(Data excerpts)
[Start of Attachment]

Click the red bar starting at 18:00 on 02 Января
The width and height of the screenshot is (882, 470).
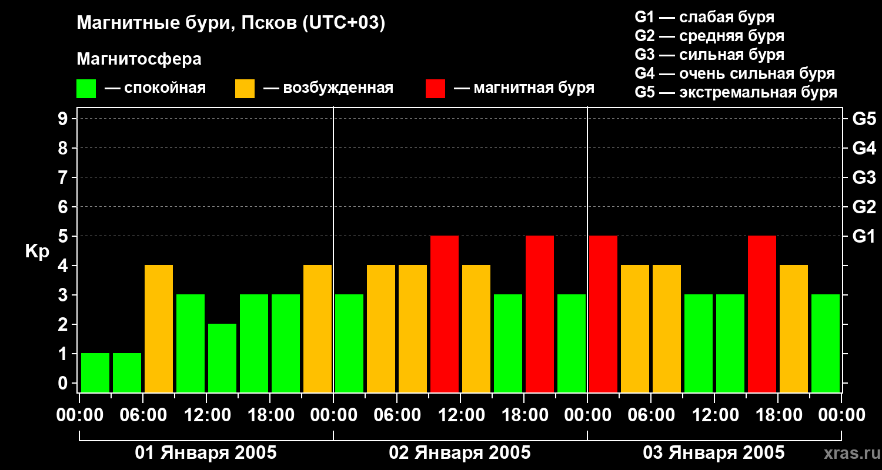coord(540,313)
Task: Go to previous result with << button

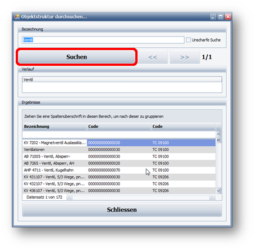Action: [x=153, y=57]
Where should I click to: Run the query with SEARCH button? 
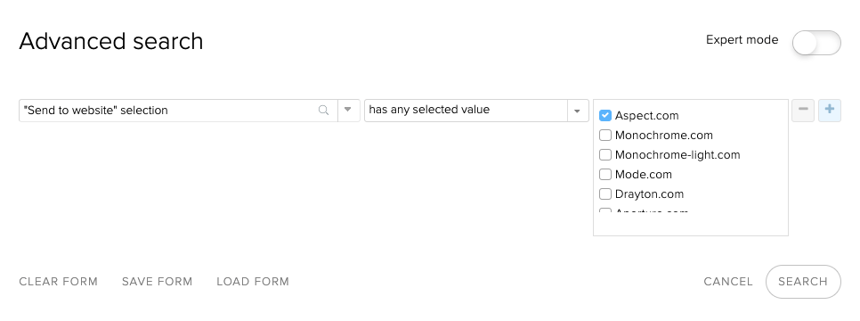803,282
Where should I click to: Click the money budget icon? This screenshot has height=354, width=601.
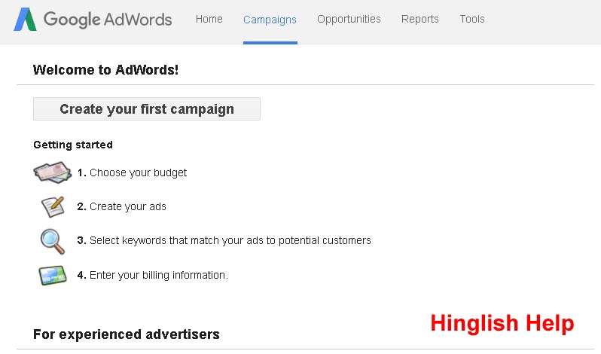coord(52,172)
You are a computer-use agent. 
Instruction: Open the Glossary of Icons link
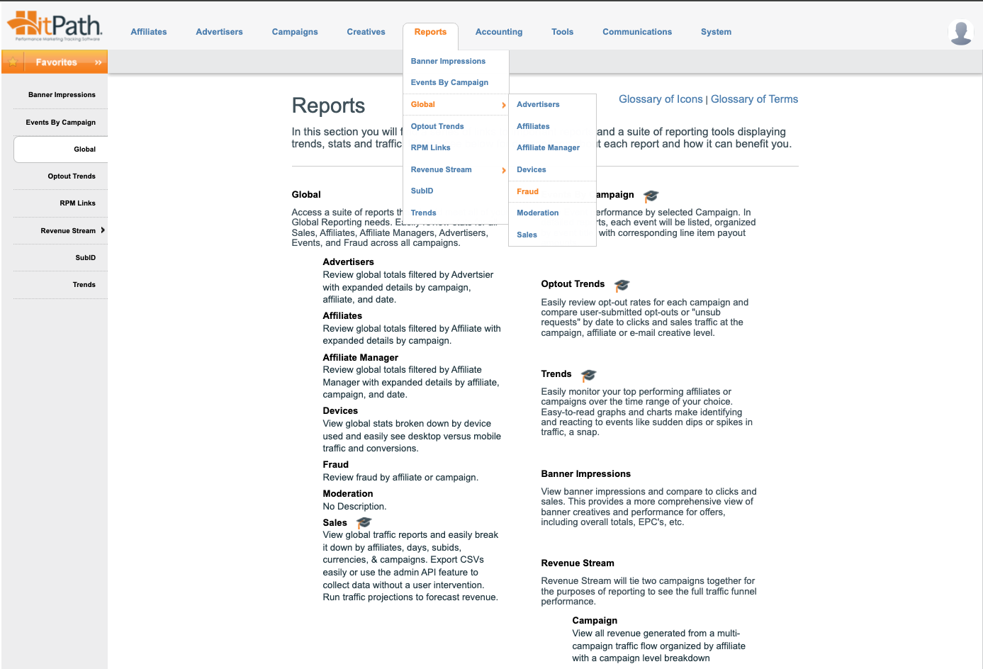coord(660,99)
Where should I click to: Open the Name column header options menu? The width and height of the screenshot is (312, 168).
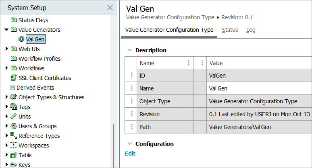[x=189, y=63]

[End of Attachment]
[Start of Attachment]

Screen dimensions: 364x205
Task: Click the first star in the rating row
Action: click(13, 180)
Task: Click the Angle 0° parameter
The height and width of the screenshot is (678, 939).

[End of Attachment]
[Start of Attachment]

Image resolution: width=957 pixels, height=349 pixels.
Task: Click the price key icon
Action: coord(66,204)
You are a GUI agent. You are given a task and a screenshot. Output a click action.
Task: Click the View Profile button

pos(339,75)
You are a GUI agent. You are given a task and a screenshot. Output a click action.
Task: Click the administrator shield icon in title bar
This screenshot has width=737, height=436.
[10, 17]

[End of Attachment]

Starting at the line that has "Task: Click the Angle 0° parameter" in the records above, restate word for word every line until the one that has "The height and", and include that one as well.

Task: Click the Angle 0° parameter
The height and width of the screenshot is (678, 939).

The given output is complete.